■ **AVAILABLE RECORDS**:
----------
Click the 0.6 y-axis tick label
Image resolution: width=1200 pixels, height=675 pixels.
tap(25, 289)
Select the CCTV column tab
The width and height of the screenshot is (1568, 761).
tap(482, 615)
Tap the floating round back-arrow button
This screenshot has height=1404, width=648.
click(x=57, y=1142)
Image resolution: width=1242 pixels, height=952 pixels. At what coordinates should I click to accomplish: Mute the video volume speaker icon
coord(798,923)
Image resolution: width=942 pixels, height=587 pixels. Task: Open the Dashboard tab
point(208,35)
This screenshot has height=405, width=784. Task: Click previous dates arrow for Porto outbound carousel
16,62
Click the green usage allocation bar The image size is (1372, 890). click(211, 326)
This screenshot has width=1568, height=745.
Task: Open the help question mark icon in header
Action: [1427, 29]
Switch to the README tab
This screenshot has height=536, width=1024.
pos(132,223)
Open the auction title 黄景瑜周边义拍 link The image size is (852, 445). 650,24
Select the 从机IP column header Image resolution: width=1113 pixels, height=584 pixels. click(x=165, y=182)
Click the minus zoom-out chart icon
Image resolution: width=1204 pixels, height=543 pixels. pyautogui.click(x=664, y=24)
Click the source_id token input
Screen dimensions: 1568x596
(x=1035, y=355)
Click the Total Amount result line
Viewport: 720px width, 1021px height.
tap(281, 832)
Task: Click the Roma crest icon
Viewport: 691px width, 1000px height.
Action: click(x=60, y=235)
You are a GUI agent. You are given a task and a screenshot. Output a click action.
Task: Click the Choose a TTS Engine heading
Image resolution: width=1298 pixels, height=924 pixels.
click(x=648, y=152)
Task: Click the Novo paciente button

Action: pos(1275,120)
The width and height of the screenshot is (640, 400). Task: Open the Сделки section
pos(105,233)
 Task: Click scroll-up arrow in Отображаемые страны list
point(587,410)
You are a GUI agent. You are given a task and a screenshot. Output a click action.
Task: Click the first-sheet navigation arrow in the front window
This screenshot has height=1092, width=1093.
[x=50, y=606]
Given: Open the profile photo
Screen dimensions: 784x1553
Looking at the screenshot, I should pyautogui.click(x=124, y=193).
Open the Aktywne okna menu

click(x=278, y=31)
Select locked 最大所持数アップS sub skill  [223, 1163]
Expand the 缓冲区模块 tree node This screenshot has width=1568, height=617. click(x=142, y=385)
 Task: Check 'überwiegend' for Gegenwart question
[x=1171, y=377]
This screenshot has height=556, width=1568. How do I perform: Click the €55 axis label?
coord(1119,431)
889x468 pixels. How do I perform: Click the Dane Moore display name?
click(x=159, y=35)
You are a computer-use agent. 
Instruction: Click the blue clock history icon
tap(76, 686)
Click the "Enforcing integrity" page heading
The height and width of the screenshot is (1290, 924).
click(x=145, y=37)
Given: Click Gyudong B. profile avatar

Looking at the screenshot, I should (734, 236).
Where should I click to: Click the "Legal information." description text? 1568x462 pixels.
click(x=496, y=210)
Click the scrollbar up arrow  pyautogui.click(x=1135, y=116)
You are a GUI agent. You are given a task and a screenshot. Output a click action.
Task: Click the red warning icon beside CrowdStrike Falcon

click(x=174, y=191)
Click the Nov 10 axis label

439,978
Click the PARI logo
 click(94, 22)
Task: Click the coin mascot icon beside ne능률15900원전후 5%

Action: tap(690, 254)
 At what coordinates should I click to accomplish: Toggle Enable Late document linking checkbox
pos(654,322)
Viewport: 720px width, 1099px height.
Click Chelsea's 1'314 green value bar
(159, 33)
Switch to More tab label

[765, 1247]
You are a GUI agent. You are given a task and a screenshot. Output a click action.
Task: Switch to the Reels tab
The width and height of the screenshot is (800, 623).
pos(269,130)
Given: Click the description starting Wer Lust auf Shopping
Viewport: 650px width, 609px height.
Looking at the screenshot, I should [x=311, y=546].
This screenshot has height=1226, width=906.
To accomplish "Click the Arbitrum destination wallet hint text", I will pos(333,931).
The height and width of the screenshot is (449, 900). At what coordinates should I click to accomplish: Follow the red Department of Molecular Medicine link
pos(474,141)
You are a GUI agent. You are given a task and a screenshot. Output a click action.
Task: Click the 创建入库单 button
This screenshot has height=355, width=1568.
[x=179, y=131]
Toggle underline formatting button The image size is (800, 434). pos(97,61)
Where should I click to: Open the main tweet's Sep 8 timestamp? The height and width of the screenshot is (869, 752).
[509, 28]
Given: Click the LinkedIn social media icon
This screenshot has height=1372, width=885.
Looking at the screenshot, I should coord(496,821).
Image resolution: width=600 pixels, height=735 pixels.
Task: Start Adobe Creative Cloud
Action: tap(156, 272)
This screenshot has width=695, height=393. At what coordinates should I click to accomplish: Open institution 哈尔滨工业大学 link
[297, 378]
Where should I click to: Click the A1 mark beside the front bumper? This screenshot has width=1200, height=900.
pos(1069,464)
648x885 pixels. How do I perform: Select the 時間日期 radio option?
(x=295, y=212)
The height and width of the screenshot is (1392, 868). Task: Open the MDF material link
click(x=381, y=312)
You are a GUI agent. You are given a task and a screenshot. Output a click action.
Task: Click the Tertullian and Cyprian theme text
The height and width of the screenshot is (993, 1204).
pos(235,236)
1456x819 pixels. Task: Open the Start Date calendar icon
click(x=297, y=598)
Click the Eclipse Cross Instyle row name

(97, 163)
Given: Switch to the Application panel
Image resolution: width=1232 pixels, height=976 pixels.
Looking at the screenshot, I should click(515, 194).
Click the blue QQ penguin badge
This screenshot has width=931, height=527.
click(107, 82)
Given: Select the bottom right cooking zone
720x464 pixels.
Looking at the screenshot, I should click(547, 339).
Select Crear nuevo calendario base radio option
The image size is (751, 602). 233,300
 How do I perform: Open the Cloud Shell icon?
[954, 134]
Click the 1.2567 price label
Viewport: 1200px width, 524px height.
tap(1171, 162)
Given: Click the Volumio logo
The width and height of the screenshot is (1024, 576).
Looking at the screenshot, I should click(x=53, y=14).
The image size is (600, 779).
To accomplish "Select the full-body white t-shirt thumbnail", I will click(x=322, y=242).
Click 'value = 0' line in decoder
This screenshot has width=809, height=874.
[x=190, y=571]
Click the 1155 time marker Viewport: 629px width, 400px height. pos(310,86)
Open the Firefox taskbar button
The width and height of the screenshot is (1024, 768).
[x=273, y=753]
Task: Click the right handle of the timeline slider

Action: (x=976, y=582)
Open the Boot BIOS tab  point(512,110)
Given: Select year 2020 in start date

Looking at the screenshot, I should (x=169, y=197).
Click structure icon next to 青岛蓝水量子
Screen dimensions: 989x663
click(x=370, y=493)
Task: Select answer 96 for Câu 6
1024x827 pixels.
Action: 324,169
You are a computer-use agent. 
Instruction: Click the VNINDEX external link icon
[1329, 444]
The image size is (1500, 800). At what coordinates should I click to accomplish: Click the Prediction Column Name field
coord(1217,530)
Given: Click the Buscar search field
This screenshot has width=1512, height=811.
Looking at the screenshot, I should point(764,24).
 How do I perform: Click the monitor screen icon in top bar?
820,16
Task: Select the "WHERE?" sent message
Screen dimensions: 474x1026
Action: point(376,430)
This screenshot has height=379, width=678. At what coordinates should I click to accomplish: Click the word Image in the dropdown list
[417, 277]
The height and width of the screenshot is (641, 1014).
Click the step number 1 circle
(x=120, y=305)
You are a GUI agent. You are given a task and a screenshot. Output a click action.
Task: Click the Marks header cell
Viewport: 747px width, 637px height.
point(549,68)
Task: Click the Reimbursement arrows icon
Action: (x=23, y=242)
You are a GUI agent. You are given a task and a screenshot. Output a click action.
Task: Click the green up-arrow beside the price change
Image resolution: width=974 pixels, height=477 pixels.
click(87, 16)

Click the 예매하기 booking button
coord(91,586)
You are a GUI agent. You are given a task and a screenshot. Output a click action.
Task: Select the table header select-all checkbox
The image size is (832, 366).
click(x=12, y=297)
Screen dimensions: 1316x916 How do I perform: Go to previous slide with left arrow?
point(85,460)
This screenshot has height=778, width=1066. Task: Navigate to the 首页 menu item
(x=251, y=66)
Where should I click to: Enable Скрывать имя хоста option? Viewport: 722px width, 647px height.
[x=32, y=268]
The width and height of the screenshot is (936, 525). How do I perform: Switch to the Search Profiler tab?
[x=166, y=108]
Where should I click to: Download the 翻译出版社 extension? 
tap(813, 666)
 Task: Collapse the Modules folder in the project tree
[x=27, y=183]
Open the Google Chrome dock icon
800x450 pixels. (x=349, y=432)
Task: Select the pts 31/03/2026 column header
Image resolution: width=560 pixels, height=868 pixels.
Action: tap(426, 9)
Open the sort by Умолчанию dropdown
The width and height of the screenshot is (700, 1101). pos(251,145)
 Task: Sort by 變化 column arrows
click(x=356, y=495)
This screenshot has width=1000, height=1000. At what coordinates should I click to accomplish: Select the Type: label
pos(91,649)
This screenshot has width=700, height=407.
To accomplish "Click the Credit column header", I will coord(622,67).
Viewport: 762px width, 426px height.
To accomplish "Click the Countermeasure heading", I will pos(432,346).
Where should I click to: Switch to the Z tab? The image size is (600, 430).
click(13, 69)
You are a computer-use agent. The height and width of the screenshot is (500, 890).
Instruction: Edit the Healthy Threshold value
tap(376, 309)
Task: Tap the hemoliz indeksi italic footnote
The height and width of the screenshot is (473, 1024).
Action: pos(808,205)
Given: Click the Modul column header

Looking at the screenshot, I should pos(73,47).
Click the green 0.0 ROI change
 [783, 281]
----------
■ **WORK REQUEST**:
The lines running from the start of the data through the one that contains "Task: Click the first-sheet" should be reproduced exactly, and only those.

■ **RESULT FOR THIS TASK**:
Click the 0.6 y-axis tick label
Image resolution: width=1200 pixels, height=675 pixels.
tap(25, 289)
Select the CCTV column tab
The width and height of the screenshot is (1568, 761).
tap(482, 615)
Tap the floating round back-arrow button
This screenshot has height=1404, width=648.
click(x=57, y=1142)
Image resolution: width=1242 pixels, height=952 pixels. At what coordinates should I click to accomplish: Mute the video volume speaker icon
coord(798,923)
Image resolution: width=942 pixels, height=587 pixels. Task: Open the Dashboard tab
point(208,35)
This screenshot has height=405, width=784. Task: Click previous dates arrow for Porto outbound carousel
16,62
Click the green usage allocation bar The image size is (1372, 890). click(211, 326)
This screenshot has width=1568, height=745.
Task: Open the help question mark icon in header
Action: [1427, 29]
Switch to the README tab
This screenshot has height=536, width=1024.
pos(132,223)
Open the auction title 黄景瑜周边义拍 link The image size is (852, 445). 650,24
Select the 从机IP column header Image resolution: width=1113 pixels, height=584 pixels. click(x=165, y=182)
Click the minus zoom-out chart icon
Image resolution: width=1204 pixels, height=543 pixels. pyautogui.click(x=664, y=24)
Click the source_id token input
Screen dimensions: 1568x596
(x=1035, y=355)
Click the Total Amount result line
Viewport: 720px width, 1021px height.
tap(281, 832)
Task: Click the Roma crest icon
Viewport: 691px width, 1000px height.
Action: click(x=60, y=235)
You are a GUI agent. You are given a task and a screenshot. Output a click action.
Task: Click the Choose a TTS Engine heading
Image resolution: width=1298 pixels, height=924 pixels.
click(x=648, y=152)
Task: Click the Novo paciente button

Action: pos(1275,120)
The width and height of the screenshot is (640, 400). Task: Open the Сделки section
pos(105,233)
 Task: Click scroll-up arrow in Отображаемые страны list
point(587,410)
You are a GUI agent. You are given a task and a screenshot. Output a click action.
Task: Click the first-sheet navigation arrow in the front window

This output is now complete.